Your task>
If a line in the entries below includes "computer", show that line.
□ □ □ □ □
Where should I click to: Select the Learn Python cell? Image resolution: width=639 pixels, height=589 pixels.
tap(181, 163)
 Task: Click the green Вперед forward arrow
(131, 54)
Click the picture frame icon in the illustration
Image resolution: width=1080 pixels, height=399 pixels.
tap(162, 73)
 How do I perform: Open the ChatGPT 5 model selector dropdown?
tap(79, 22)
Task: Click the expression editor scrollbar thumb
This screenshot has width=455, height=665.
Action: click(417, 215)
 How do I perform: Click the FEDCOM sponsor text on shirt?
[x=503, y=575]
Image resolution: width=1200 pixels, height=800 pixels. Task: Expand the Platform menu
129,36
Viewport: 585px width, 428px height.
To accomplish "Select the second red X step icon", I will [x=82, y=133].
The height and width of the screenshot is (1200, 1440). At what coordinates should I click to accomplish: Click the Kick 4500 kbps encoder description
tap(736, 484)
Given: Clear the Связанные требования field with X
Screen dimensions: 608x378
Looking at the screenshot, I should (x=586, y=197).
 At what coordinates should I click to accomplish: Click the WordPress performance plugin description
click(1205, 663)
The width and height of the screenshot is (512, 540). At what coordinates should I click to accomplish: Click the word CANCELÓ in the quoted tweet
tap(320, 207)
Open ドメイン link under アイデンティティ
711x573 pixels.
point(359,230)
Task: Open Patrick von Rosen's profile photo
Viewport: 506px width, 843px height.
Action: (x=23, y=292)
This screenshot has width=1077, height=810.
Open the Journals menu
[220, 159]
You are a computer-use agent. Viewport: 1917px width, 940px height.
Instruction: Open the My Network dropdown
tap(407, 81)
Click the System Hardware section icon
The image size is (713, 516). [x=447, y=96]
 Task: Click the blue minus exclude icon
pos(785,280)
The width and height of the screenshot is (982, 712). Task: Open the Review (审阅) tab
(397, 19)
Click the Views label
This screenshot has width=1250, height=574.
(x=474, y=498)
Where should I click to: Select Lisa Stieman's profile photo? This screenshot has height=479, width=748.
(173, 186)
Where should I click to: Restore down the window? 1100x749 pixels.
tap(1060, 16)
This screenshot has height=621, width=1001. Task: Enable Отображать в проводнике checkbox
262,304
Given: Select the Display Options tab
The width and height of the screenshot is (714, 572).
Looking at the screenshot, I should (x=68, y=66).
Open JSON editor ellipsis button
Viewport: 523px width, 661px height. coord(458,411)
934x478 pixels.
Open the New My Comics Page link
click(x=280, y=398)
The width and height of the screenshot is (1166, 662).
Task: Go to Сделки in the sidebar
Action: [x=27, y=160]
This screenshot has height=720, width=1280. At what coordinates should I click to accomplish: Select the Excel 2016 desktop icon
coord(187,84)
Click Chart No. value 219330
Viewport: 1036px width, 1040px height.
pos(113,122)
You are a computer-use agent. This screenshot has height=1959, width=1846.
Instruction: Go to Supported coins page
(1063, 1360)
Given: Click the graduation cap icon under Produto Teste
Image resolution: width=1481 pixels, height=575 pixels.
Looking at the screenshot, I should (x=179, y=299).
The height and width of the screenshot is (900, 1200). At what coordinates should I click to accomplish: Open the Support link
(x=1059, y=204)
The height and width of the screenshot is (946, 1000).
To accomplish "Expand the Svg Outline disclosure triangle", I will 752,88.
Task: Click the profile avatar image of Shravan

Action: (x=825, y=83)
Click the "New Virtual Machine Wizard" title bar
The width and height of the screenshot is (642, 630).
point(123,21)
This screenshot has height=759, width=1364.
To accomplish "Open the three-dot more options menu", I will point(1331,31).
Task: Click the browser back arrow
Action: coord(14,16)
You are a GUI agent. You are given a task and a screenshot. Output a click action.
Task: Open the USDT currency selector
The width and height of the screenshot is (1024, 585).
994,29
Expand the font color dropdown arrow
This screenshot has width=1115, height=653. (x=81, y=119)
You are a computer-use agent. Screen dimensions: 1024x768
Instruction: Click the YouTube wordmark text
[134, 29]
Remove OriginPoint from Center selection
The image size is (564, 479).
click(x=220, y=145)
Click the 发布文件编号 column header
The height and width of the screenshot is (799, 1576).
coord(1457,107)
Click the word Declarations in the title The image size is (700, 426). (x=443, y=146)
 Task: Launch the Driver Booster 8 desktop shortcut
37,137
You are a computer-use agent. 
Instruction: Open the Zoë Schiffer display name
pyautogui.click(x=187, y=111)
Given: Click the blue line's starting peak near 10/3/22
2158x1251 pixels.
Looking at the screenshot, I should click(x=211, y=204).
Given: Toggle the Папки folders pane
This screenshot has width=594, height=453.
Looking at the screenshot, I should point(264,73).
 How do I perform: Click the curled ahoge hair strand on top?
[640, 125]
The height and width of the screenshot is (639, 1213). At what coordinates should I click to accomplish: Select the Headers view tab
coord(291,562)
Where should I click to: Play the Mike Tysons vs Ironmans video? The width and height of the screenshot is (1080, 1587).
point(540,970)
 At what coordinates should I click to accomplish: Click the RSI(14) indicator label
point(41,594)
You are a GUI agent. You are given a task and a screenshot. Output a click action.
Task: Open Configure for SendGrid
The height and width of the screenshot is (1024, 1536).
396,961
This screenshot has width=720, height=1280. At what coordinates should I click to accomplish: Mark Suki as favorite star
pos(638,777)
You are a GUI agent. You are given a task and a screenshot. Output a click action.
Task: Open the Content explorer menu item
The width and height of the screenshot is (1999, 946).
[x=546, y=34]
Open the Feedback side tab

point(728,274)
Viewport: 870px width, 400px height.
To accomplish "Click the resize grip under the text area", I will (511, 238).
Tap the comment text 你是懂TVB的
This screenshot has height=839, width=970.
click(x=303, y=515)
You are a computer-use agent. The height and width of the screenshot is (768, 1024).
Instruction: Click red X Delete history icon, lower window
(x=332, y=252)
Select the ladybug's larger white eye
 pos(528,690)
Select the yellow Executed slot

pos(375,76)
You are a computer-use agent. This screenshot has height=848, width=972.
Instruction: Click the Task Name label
□ □ □ □ □
Solved problem>
You are a computer-use agent. Viewport: 1917px width, 940px height.
You are a computer-use agent. This screenshot has height=1959, width=1846.
You are a computer-use agent. Screen dimensions: 1024x768
You are a computer-use agent. 
You are a computer-use agent. The height and width of the screenshot is (768, 1024).
You are a computer-use agent. This screenshot has height=848, width=972.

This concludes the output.